Donut Economics by Kate Raworth
In her opening remarks, Nina Goodrich, Executive Director of GreenBlue and Director of the SPC, referenced a recent book by Kate Raworth called Donut Economics. It outlines humanity’s 21st century challenge of meeting everyone’s needs within the means of the planet. In other words, ensuring that no one falls short on essentials like food, housing, healthcare and political presence, while also ensuring that we do not collectively overburden Earth’s life-supporting systems, such as a stable climate, fertile soils, and a protective ozone layer. The “Donut” of social and planetary boundaries is a playfully serious approach to framing that challenge, and it can act as a much-needed compass for human progress in this century.
Dow Chemical’s Energy Bag program
In one of the opening keynotes, Diego Donoso, Business President, Packaging and Specialty Plastics of The Dow Chemical Company,
highlighted the importance of industry collaboration in improving sustainability in plastic packaging.

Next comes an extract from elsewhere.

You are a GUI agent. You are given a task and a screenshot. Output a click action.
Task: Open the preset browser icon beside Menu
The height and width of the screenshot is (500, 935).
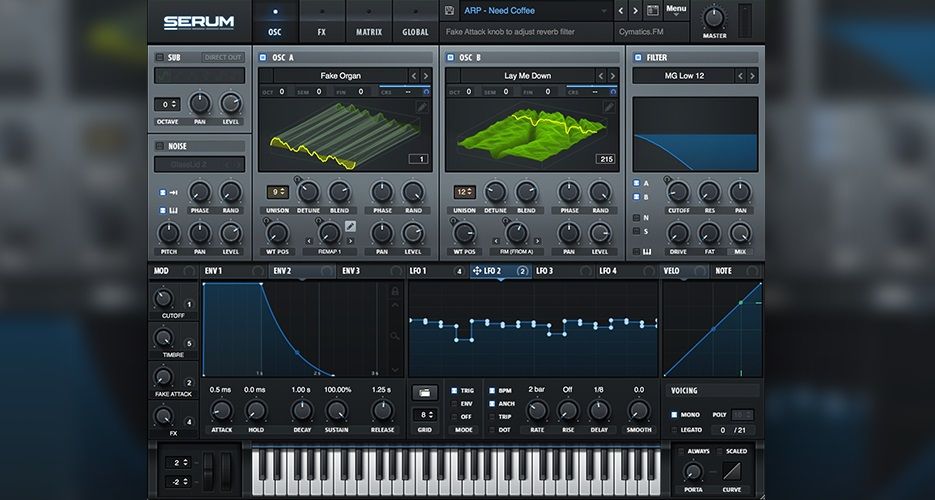click(x=653, y=11)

Donoso noted that every year, Americans discard 29 million tons of plastic waste. To help change that, Dow teamed with municipal and industry partners to implement an alternative for plastic waste. The resulting Energy Bag Programs demonstrate that non-recycled plastic items - like juice pouches, candy wrappers and plastic dinnerware - can be collected and converted into an energy resource. It’s great to see people identifying creative ways to keep more material out of landfills.
Walmart’s Project Gigaton
Although Walmart was not a presenter this year, its presence and influence was certainly felt. With its Project Gigaton announcement on April
19th the retail giant threw down the gauntlet to a number of attending companies. The project invites suppliers to join Walmart in committing to reduce greenhouse gas emissions across their operations and supply chains. The initiative will provide an emissions reduction toolkit to a broad network of suppliers, and aims to eliminate one gigaton of emissions, focusing on areas such as manufacturing, materials and use of products by 2030. That’s the equivalent to taking more than 211 million passenger vehicles off of U.S. roads and highways for a year – and another sign of how the private sector can move quickly and assertively in change leadership.
Amazon’s Dr. Kim Houchens, Director of Worldwide Packaging, Sustainability, and Brent Nelson, Senior Manager of Worldwide Packaging,
Sustainability, delivered a fascinating look at the inner workings of Amazon’s distribution network and how ecommerce can be a real game-changer for reducing packaging waste, if done right. Many of us have experienced ecommerce packaging done wrong (huge box - small product) but Amazon’s new Frustration-Free Packaging program is cultivating a unique ecommerce solution that aims to not only reduces packaging waste but also improve the customers experience and eliminate “wrap rage.” This type of win-win thinking is extremely important and encouraging, and essential to the process of making real progress.
Most Entertaining Session - Imagination Unpacked
Adam Montandon, co-founder of Factory of Imagination, delivered the most entertaining keynote of the event, giving attendees a look inside the cutting-edge Danish factory that makes ideas. not things. Adam's unique approach to innovation focuses on doing stupid things and setting time aside to play – a refreshing perspective, and one that got a warm response from the audience.